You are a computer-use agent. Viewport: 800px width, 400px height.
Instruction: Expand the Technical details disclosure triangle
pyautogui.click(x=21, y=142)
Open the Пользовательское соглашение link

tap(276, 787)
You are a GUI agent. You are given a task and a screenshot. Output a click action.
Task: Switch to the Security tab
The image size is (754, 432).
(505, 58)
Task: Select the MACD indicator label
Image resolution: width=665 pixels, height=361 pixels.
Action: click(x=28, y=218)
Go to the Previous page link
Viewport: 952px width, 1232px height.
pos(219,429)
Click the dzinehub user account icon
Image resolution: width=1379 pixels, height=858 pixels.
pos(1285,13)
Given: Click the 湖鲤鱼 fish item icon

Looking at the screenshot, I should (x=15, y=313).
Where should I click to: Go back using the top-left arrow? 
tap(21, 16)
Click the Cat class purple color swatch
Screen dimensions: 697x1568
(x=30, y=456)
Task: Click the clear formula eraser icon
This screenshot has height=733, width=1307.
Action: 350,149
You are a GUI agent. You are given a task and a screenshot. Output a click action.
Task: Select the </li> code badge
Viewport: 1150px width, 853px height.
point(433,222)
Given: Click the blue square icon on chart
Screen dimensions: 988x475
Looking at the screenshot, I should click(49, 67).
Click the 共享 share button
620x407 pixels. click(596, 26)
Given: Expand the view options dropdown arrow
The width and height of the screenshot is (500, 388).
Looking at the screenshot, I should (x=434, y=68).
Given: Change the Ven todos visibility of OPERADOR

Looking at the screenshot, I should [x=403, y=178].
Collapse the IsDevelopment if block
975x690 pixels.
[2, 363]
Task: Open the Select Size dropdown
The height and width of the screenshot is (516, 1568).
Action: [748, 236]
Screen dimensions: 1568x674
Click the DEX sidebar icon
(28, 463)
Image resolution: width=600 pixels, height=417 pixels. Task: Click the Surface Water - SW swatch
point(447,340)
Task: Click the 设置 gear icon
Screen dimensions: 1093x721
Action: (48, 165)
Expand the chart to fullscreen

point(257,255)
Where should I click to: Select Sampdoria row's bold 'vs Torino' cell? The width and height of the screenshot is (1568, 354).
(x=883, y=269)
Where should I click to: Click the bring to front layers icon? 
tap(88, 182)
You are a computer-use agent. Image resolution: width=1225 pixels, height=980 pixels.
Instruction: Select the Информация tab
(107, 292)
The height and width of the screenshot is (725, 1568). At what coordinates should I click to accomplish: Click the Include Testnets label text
★ ★ ★ ★ ★ ★ ★
_What you will do_
Read through the records above and copy the lines that contain "dropdown".

_Answer for this exercise_
Given: Expand the view options dropdown arrow
Task: Open the Select Size dropdown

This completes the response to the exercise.